Collected data:

··········

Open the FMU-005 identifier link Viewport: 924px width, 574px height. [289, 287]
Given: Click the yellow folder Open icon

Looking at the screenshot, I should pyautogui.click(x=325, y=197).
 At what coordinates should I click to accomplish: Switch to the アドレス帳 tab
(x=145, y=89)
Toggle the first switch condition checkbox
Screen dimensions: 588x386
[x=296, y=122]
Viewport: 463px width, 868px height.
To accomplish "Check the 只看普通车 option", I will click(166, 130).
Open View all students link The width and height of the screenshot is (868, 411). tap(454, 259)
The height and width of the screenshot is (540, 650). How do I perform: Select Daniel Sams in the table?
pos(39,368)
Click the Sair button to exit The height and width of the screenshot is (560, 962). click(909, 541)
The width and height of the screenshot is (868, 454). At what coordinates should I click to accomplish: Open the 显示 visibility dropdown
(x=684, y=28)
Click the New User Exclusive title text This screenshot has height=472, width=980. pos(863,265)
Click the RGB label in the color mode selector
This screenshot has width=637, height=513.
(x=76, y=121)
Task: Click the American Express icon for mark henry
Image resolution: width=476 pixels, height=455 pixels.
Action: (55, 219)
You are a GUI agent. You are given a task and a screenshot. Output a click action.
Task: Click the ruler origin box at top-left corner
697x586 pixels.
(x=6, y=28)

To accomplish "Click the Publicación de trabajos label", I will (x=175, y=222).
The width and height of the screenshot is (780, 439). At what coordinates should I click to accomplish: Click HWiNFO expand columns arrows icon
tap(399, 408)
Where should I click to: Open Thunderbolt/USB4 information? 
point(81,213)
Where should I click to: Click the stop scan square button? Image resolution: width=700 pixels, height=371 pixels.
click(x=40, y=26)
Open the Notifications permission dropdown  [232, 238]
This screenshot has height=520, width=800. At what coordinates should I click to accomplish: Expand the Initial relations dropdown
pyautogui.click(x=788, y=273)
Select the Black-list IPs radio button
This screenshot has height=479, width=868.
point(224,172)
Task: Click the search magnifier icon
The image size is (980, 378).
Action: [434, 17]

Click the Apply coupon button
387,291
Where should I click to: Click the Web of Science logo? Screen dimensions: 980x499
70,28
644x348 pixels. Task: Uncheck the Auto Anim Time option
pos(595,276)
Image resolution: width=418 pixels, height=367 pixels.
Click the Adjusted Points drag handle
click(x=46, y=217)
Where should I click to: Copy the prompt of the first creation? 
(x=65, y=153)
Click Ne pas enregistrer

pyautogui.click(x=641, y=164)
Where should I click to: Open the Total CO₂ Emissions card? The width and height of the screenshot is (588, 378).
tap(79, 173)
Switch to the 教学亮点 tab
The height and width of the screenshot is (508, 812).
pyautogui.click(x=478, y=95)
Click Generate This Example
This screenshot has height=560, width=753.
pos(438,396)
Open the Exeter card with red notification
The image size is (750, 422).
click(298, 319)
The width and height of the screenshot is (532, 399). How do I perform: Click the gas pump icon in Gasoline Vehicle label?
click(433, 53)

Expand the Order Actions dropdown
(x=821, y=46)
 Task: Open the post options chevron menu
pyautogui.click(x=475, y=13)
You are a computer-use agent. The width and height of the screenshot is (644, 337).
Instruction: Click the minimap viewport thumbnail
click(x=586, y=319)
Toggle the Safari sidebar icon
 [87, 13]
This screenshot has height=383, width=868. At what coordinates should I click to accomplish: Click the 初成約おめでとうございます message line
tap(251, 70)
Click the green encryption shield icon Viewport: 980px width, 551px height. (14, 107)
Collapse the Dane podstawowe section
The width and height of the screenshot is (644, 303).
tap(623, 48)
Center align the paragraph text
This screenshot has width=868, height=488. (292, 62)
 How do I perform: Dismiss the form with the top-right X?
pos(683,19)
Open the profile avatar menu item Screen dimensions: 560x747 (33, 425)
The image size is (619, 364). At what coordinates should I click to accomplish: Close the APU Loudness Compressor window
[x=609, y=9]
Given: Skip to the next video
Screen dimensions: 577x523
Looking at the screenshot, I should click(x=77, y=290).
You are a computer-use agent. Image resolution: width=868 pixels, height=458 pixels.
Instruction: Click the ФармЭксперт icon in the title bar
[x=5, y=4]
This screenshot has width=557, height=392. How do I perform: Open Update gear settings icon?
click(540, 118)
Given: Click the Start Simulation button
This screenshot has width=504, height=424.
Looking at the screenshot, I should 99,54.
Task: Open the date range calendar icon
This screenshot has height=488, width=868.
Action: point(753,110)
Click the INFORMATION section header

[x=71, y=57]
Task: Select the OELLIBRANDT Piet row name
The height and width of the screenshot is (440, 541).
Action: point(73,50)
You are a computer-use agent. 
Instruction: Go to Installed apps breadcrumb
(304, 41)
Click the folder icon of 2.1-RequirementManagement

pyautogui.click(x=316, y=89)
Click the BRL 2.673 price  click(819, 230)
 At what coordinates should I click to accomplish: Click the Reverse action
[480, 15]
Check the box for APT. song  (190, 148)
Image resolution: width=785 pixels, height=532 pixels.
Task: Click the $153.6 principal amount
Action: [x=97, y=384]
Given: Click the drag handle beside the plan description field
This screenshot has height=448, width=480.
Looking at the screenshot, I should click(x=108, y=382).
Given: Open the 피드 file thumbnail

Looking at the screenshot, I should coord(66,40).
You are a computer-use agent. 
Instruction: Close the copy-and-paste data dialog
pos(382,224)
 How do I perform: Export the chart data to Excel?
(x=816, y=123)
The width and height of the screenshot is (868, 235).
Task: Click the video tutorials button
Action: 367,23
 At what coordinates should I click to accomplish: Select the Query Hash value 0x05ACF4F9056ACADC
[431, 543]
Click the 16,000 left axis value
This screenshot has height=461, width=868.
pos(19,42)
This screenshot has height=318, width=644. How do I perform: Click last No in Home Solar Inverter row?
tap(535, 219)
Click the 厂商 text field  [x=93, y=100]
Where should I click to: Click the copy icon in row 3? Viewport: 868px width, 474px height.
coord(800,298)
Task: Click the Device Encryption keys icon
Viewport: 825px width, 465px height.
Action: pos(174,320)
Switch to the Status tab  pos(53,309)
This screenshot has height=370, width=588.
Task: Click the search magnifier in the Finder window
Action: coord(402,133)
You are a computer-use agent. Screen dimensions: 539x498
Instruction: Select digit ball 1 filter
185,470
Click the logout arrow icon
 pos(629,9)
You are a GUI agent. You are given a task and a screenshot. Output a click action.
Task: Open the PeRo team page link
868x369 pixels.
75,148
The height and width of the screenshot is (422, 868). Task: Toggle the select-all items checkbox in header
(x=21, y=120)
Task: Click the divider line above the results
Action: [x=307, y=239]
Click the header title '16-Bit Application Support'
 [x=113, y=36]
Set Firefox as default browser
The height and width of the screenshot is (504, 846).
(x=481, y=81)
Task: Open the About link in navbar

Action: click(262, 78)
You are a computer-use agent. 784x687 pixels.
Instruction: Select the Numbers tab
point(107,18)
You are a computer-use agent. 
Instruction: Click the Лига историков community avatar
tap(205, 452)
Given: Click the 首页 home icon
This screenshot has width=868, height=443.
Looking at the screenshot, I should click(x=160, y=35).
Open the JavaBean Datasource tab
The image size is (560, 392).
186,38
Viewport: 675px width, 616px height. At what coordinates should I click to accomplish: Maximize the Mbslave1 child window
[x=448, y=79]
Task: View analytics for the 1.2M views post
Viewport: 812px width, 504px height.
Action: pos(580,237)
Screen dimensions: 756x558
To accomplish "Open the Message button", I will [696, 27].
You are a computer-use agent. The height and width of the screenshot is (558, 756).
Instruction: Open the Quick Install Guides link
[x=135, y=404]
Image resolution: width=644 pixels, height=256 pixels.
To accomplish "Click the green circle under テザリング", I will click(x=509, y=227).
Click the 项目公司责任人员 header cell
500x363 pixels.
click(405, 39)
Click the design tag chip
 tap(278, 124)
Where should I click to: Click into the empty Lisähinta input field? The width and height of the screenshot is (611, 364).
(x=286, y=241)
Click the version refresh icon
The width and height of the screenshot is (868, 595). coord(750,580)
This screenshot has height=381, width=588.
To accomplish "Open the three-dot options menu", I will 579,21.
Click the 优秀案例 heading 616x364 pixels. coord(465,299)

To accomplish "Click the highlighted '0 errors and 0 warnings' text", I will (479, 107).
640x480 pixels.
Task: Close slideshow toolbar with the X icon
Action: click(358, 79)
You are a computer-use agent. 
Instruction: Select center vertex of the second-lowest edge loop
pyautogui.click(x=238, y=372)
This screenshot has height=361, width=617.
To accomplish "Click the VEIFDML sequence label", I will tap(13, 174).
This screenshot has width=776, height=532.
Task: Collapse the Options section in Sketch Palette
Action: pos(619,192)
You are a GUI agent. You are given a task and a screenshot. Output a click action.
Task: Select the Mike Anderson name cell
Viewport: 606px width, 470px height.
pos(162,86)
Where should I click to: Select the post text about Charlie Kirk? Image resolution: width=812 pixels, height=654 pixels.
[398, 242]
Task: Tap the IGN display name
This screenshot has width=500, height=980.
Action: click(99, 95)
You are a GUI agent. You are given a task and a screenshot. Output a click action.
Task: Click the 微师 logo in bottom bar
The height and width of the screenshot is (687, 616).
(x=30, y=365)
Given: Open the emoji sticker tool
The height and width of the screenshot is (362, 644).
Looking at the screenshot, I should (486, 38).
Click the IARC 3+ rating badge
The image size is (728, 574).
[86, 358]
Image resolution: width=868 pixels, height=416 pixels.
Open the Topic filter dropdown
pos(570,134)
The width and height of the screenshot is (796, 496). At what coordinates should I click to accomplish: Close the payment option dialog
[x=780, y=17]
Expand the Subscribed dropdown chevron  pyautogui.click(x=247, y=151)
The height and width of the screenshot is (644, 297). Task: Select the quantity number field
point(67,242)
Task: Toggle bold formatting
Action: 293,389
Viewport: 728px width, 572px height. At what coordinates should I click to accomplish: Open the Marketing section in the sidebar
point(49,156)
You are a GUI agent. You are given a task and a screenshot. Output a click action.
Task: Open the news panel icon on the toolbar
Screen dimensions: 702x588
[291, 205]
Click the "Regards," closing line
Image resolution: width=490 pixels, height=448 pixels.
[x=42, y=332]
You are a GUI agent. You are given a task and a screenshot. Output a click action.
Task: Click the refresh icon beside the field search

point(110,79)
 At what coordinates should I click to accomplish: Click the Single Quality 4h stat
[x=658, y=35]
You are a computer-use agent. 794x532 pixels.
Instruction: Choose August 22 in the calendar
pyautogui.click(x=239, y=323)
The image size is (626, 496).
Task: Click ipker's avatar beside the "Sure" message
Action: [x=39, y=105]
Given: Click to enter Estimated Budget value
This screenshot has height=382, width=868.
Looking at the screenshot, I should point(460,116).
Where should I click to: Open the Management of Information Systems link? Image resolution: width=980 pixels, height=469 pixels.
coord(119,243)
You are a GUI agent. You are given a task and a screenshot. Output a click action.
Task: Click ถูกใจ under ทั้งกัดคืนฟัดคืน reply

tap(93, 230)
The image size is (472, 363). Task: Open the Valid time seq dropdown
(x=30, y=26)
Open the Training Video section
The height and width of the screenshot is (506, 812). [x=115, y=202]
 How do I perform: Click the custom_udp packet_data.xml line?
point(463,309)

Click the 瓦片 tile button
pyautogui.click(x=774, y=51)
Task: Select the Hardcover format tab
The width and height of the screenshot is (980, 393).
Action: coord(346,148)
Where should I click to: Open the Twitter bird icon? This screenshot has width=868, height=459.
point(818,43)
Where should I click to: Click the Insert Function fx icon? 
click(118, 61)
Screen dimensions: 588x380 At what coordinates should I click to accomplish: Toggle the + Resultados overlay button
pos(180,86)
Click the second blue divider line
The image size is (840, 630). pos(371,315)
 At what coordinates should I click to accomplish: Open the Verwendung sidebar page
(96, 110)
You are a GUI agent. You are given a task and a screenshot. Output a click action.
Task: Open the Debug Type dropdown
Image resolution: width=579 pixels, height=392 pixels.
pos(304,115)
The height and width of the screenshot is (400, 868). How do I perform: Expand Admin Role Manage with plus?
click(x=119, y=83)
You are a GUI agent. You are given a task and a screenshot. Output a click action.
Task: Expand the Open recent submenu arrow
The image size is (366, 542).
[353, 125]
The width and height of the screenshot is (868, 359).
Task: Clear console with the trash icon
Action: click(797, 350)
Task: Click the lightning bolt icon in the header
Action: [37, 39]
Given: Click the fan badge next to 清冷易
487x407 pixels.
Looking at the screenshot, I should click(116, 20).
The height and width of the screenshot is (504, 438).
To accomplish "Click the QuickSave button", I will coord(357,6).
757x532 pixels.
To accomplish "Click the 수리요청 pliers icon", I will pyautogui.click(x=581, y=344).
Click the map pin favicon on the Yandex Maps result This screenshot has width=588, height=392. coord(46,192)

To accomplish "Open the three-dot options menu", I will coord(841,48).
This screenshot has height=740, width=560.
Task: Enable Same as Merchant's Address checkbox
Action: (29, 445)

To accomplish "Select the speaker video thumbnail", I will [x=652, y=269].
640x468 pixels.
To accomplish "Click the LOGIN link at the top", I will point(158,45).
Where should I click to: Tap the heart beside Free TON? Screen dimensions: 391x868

··········

Your assignment: Take the records above and return, word for word, only the lines that fall from the line with "This screenshot has height=560, width=753." to the line with "Open the profile", both of them included.

Answer to this problem:
This screenshot has height=560, width=753.
pos(438,396)
Open the Exeter card with red notification
The image size is (750, 422).
click(298, 319)
The width and height of the screenshot is (532, 399). How do I perform: Click the gas pump icon in Gasoline Vehicle label?
click(433, 53)

Expand the Order Actions dropdown
(x=821, y=46)
 Task: Open the post options chevron menu
pyautogui.click(x=475, y=13)
You are a computer-use agent. The width and height of the screenshot is (644, 337).
Instruction: Click the minimap viewport thumbnail
click(x=586, y=319)
Toggle the Safari sidebar icon
 [87, 13]
This screenshot has height=383, width=868. At what coordinates should I click to accomplish: Click the 初成約おめでとうございます message line
tap(251, 70)
Click the green encryption shield icon Viewport: 980px width, 551px height. (14, 107)
Collapse the Dane podstawowe section
The width and height of the screenshot is (644, 303).
tap(623, 48)
Center align the paragraph text
This screenshot has width=868, height=488. (292, 62)
 How do I perform: Dismiss the form with the top-right X?
pos(683,19)
Open the profile avatar menu item Screen dimensions: 560x747 (33, 425)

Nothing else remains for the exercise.